▸ **SUPPLIED PASSAGE**
::::::::

Back to General and Gameplay Programming

C++ SIMD/SSE optimization

General and Gameplay Programming Programming

Started by ori-on January 30, 2012 08:42 PM

9 comments, last by vNeeki 12 years, 2 months ago

ori-on

113

Author

January 30, 2012 08:42 PM

Hello,

I would like to optimize a short piece of C++ code using SIMD SSE2 or SSE3 insructions. Could someone get me up to speed, or ideally (if anyone would be so kind) provide the converted code?

The function I need optimized simply reads from a graphics-frame in ARGB format to another frame that is supposed to be in aAAA format (where the actual "a" part is set to 0xff).

unsigned int* f = (unsigned int*)frame;

unsigned int* k = (unsigned int*)alphaKey;



for (unsigned i = mFrameHeight*mFrameWidth; i != 0; i--)

{

	unsigned int a = *f++;

	a &= 0xff000000;

	unsigned int v = (a >> 8) | (a >> 16) | (a >> 24) | 0xff000000;

	*k++ = v;

}

Zoner

232

January 30, 2012 09:56 PM



static const __m128i GAlphaMask = _mm_set_epi32(0xFF000000,0xFF000000,0xFF000000,0xFF000000); // make this a global not in the function



void foo()

{

unsigned int* f = (unsigned int*)frame;

unsigned int* k = (unsigned int*)alphaKey;



size_t numitems = mFrameHeight * mFrameWidth;

size_t numloops = numitems / 4;

size_t remainder = numitems - numloops * 4;

for (size_t index=0;index<numloops; ++index)

{

  __m128i val = _mm_loadu_si128((__m128i*)f);

  __m128i valmasked = _mm_and_si128(val, GAlphaMask);

  __m128i shiftA = _mm_srli_epi32(valmasked , 8);

  __m128i shiftB = _mm_srli_epi32(valmasked , 16);

  __m128i shiftC = _mm_srli_epi32(valmasked , 24);

  __m128i result = _mm_or_si128(_mm_or_si128(shiftA, shiftB), _mm_or_si128(shiftC, GAlphaMask));

  _mm_storeu_si128((__m128i*)k, result);

  f += 4;

  k += 4;

}

// TODO - finish remainder with non-simd code

}

The loop will likely need to be unrolled 2-4 more times as to pipeline better (i.e. use more registers until it starts spilling over onto the stack)

::::::::

▸ **DATA EXTRACT**

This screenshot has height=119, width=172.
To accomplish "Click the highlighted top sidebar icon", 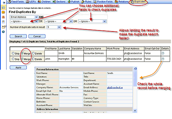I will click(3, 7).
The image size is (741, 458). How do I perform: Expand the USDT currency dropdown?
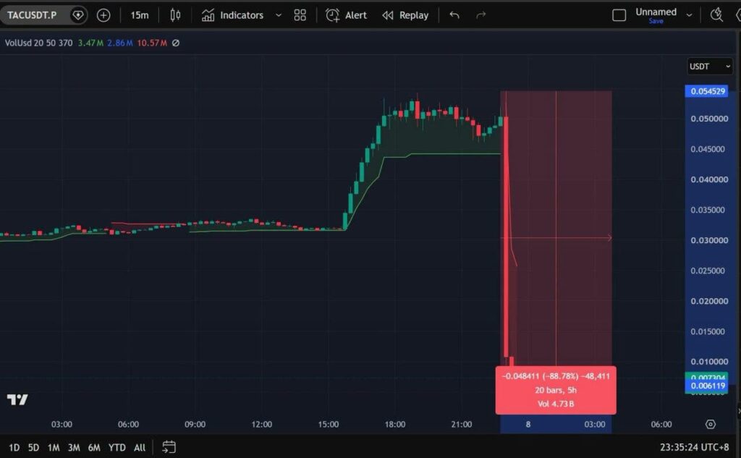tap(709, 67)
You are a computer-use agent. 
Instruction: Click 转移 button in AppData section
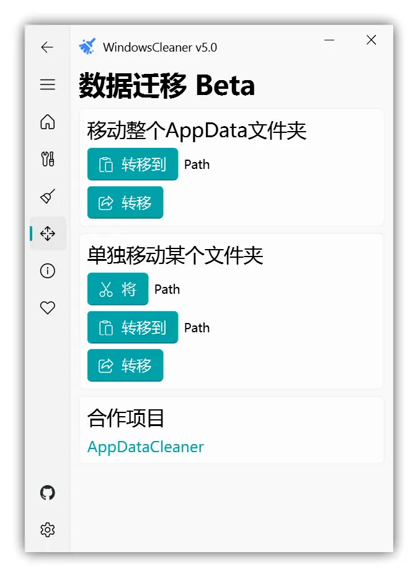click(x=125, y=202)
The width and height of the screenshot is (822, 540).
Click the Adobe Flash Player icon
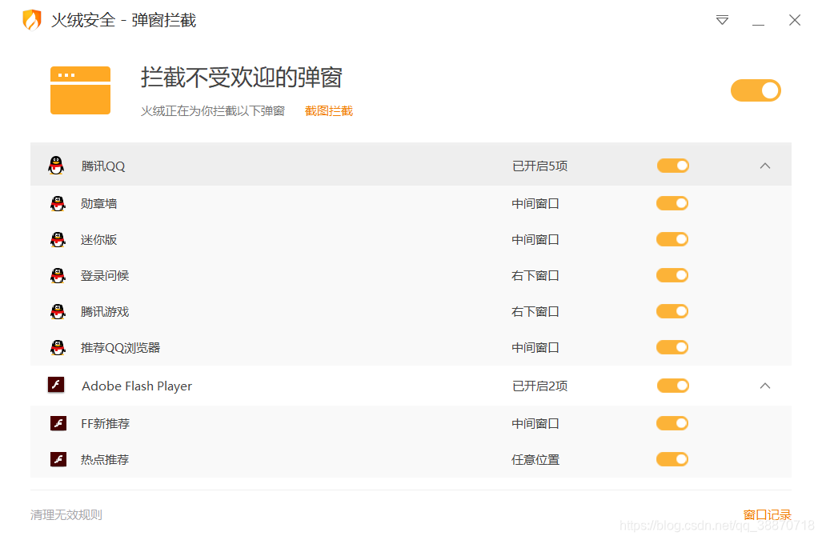(57, 385)
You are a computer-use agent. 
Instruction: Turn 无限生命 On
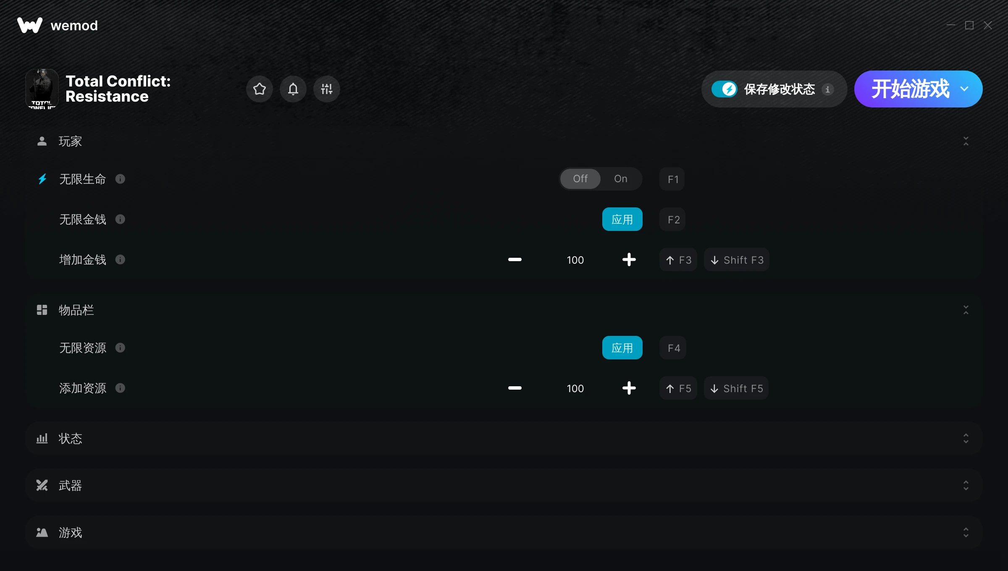coord(621,179)
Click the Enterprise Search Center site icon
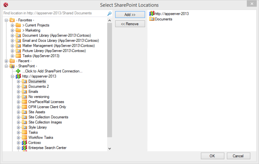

::::::::

▸ **STATED EXERCISE 1**
According to the SSE optimization thread, what format is the destination frame supposed to be in?
▸ **STATED EXERCISE 2**
Using the SSE optimization thread, explain why the reply says the loop will likely need to be unrolled 2-4 more times.
▸ **STATED EXERCISE 3**
Copy the SSE optimization thread from "The function I" to "set to 0xff).".

▸ **WRITTEN RESPONSE 1**
The aAAA format, with the actual "a" part set to 0xff.

▸ **WRITTEN RESPONSE 2**
Unrolling would let the loop pipeline better. It does this by using more registers until they start spilling over onto the stack.

▸ **WRITTEN RESPONSE 3**
The function I need optimized simply reads from a graphics-frame in ARGB format to another frame that is supposed to be in aAAA format (where the actual "a" part is set to 0xff).